→ **WORK TO DO**
Render the lines below as a JSON list of strings, starting at the line that contains "You are a computer-use" and ending at the line that contains "click(1555, 233)", with one string per line and blank lines omitted. Leave the pictures out of the list.
## start RECORDS PROVIDED
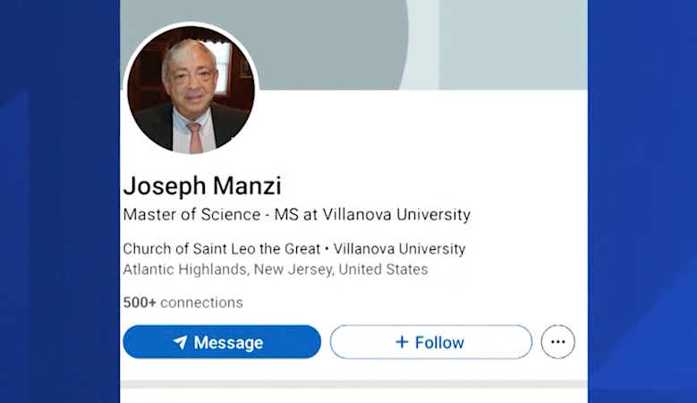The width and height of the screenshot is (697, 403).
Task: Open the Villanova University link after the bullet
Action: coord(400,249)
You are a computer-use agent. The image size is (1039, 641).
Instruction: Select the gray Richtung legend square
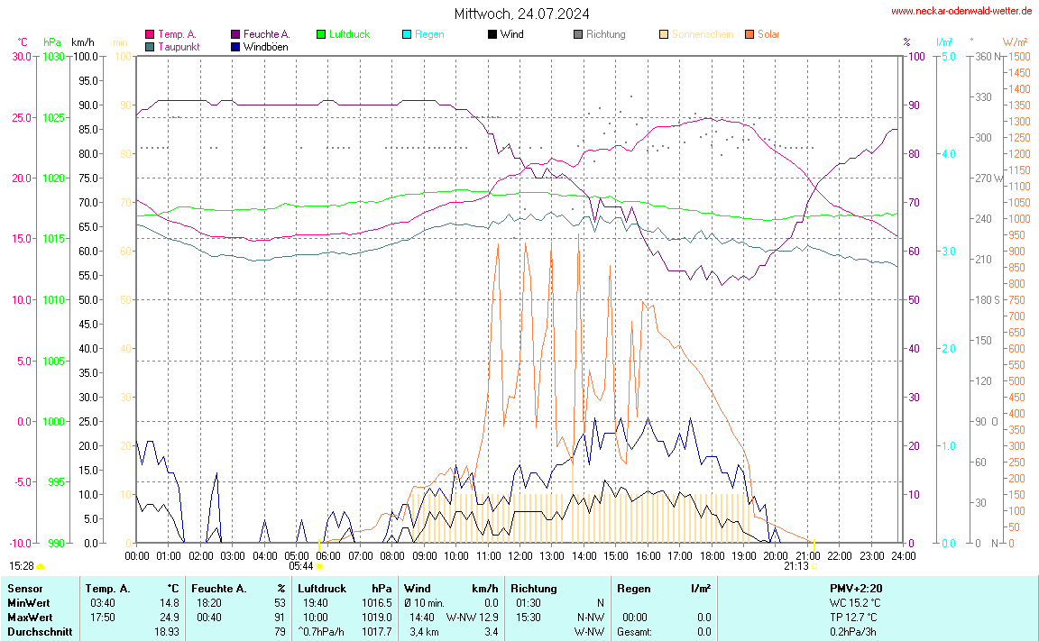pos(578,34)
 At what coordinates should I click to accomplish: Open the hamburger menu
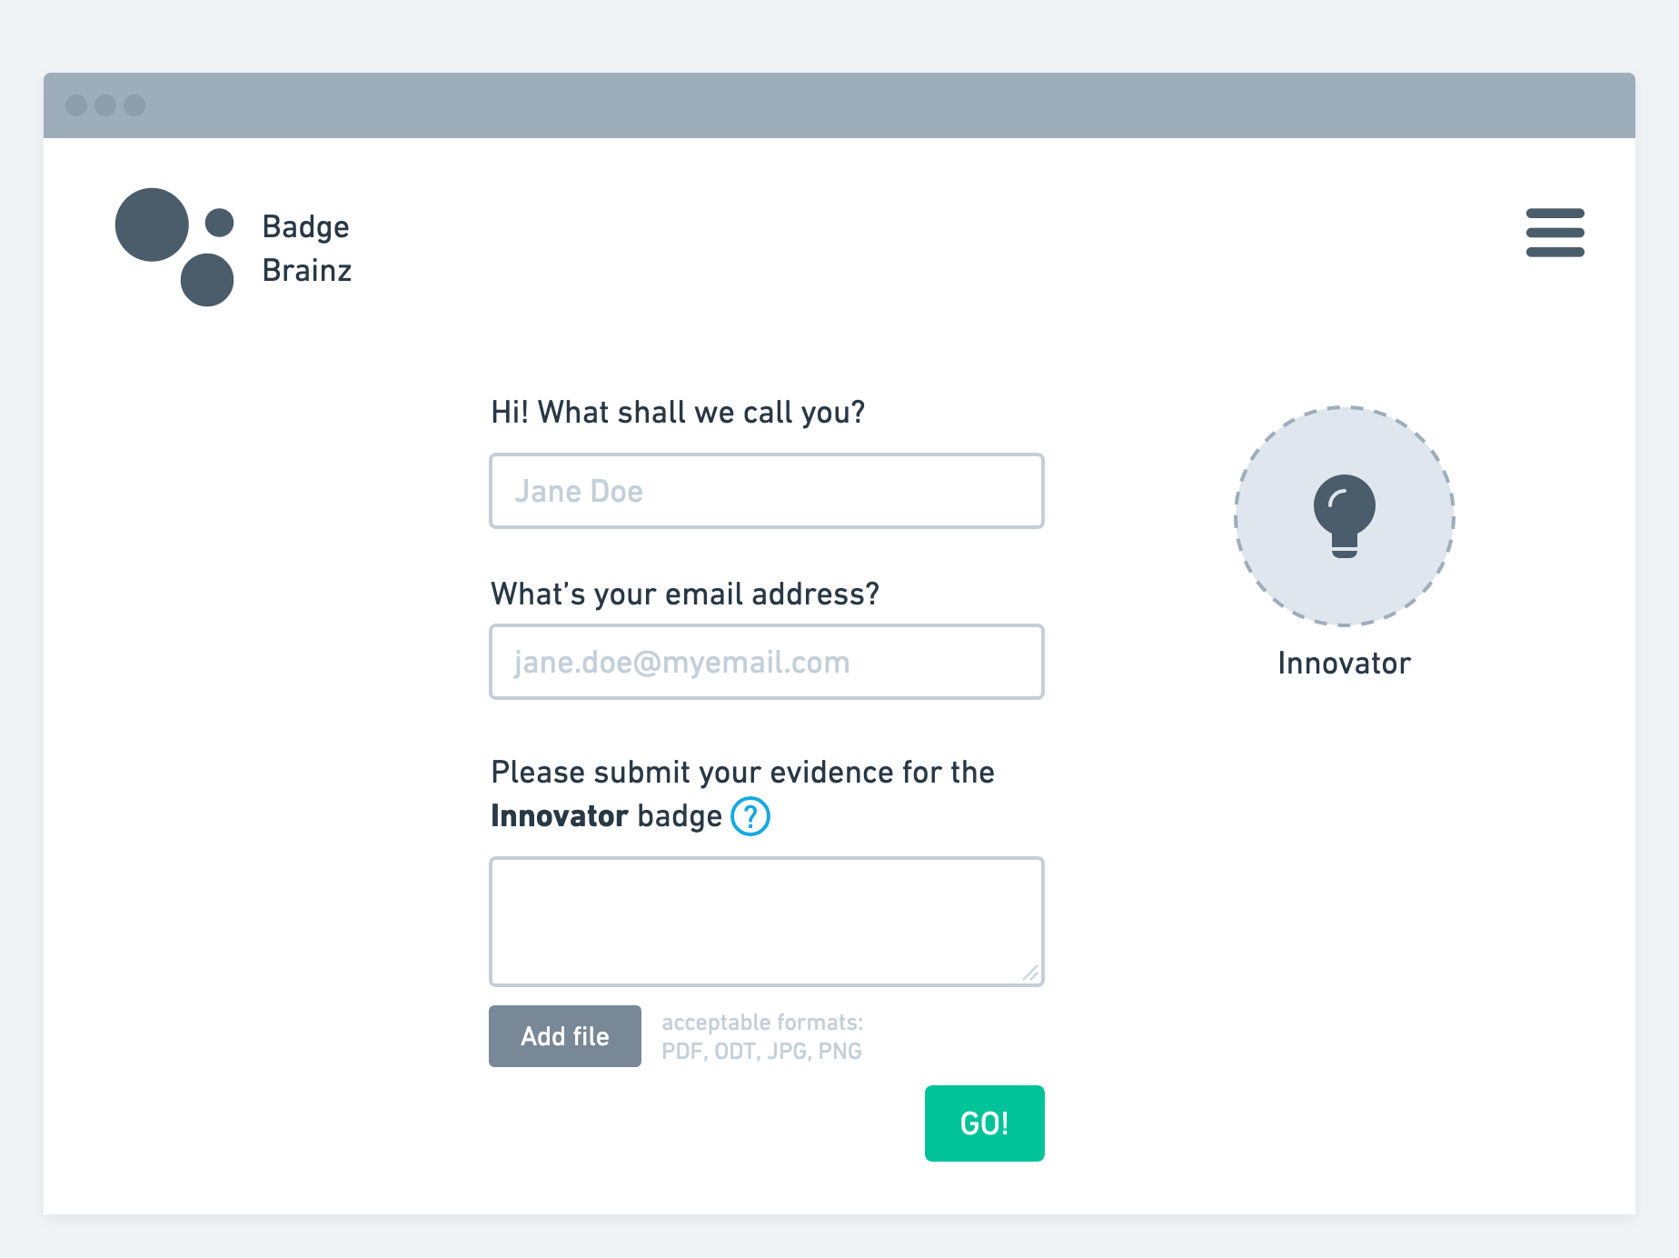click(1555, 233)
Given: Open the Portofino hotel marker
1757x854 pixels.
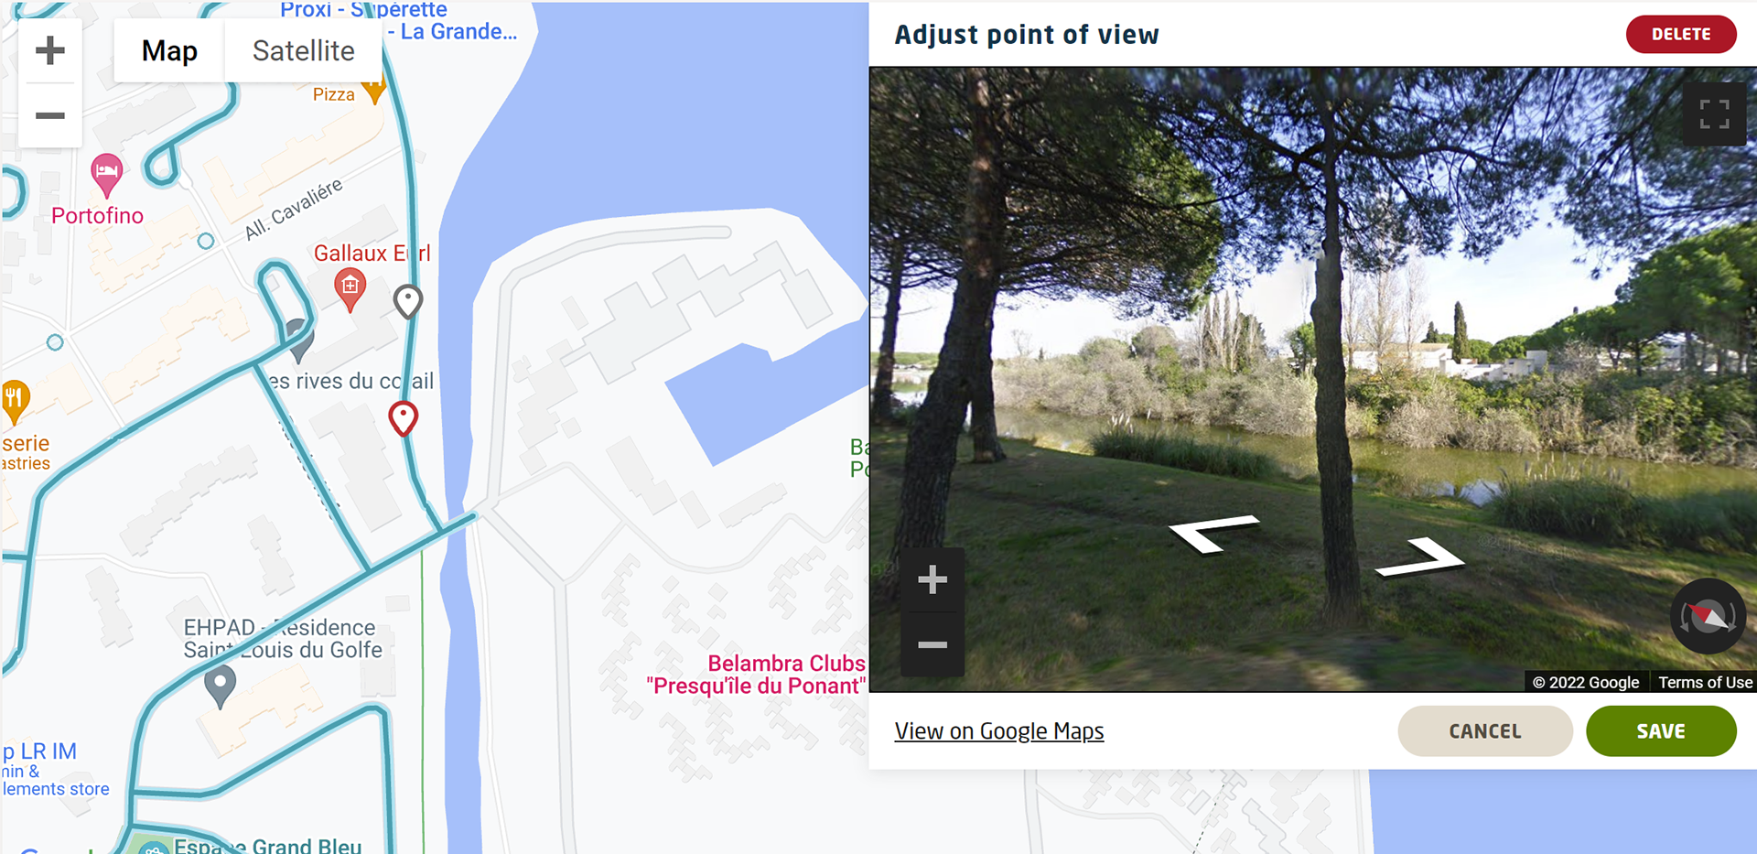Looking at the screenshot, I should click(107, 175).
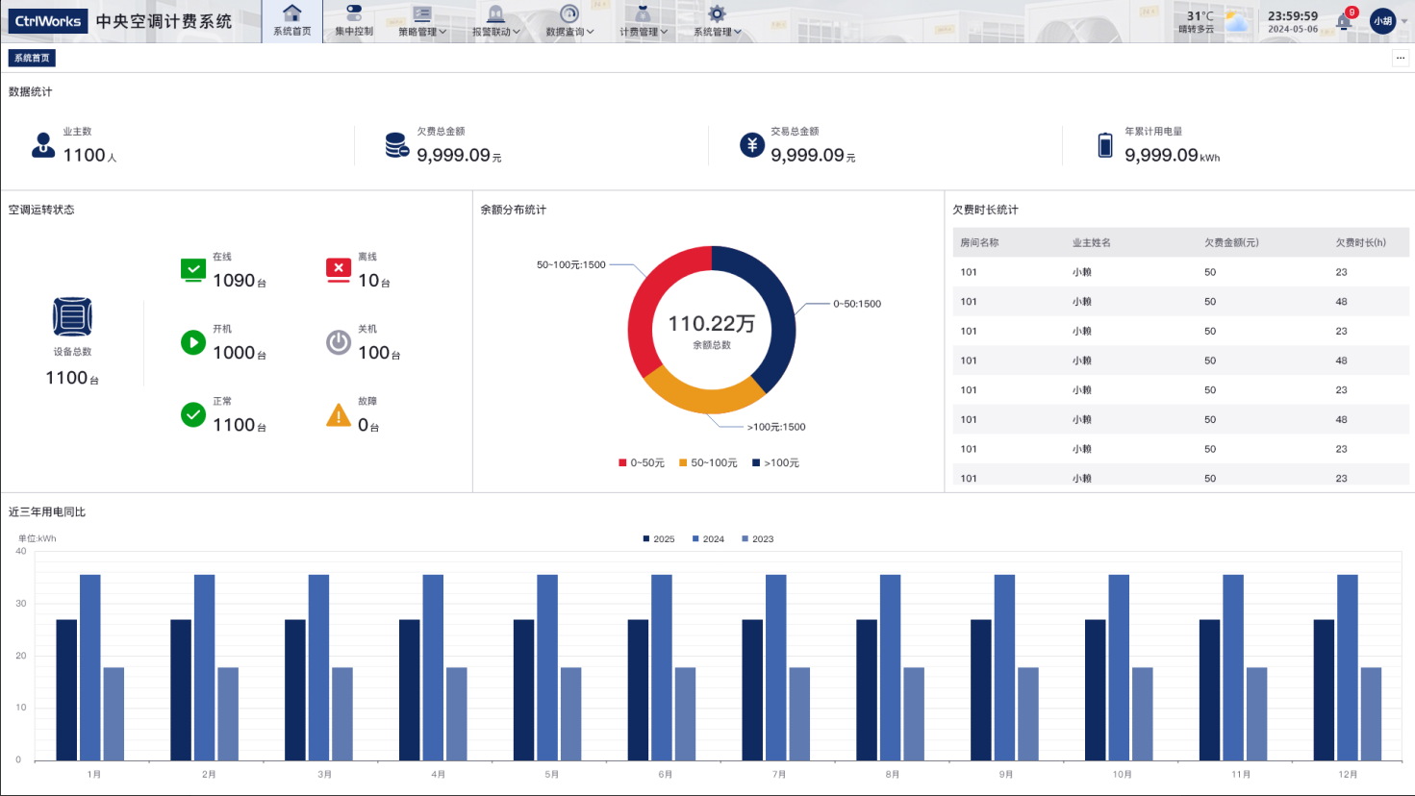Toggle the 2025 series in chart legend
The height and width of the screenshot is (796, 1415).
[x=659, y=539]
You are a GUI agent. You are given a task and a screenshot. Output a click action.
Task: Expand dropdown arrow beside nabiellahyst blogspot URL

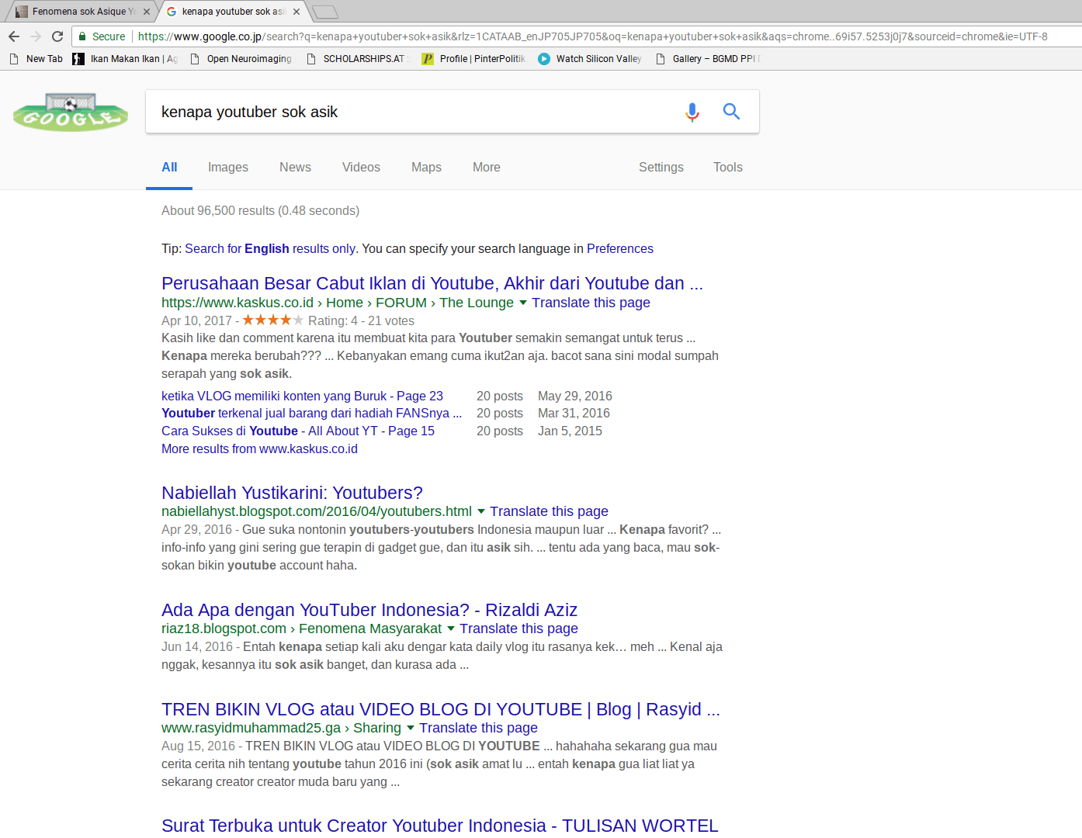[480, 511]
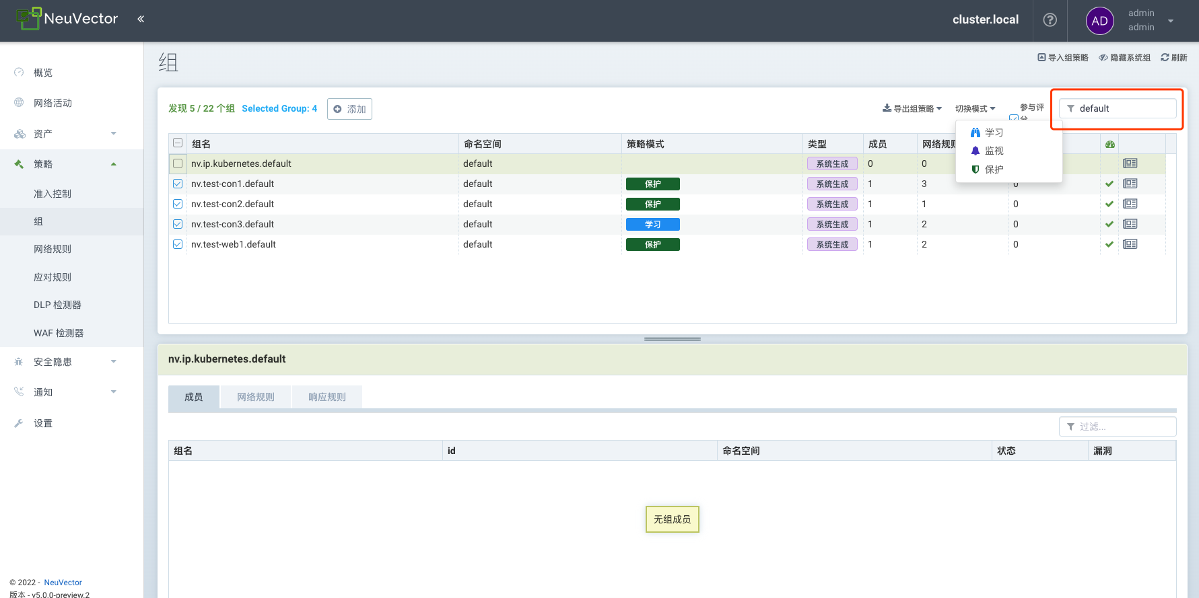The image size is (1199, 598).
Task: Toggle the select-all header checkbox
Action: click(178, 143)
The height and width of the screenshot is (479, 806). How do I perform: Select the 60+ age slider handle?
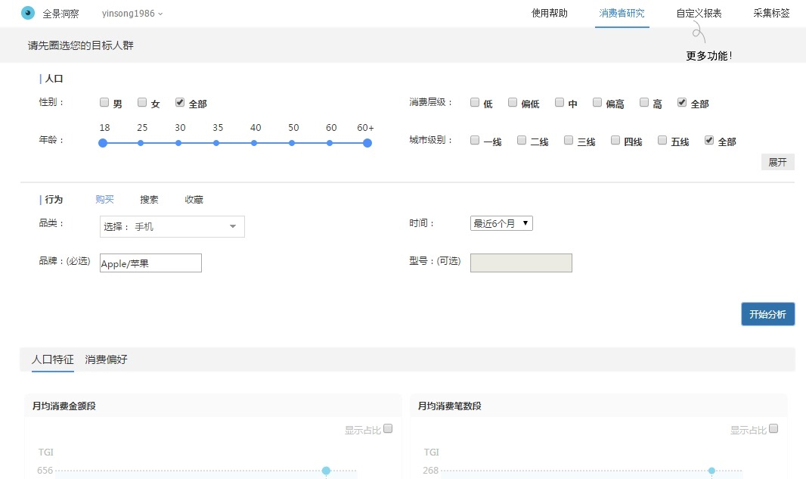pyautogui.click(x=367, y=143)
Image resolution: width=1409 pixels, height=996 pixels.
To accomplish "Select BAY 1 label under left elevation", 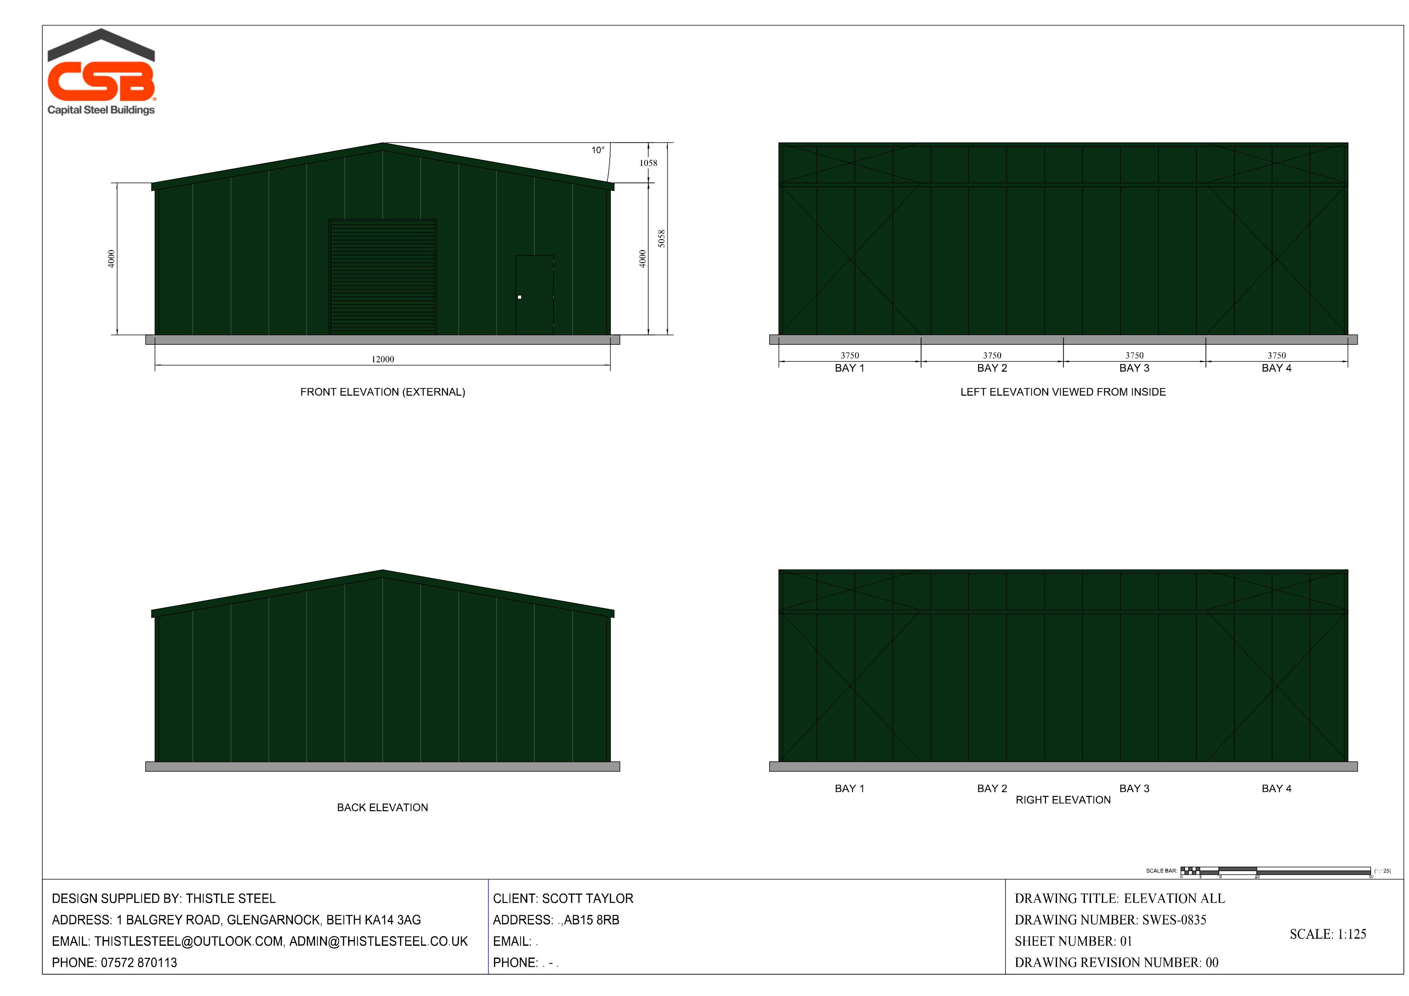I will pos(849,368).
## end RECORDS PROVIDED
→ **THE SOLUTION**
[
  "You are a computer-use agent. The image size is (1039, 641).",
  "Instruction: Select the gray Richtung legend square",
  "pos(578,34)",
  " At what coordinates should I click to accomplish: Open the hamburger menu",
  "click(1555, 233)"
]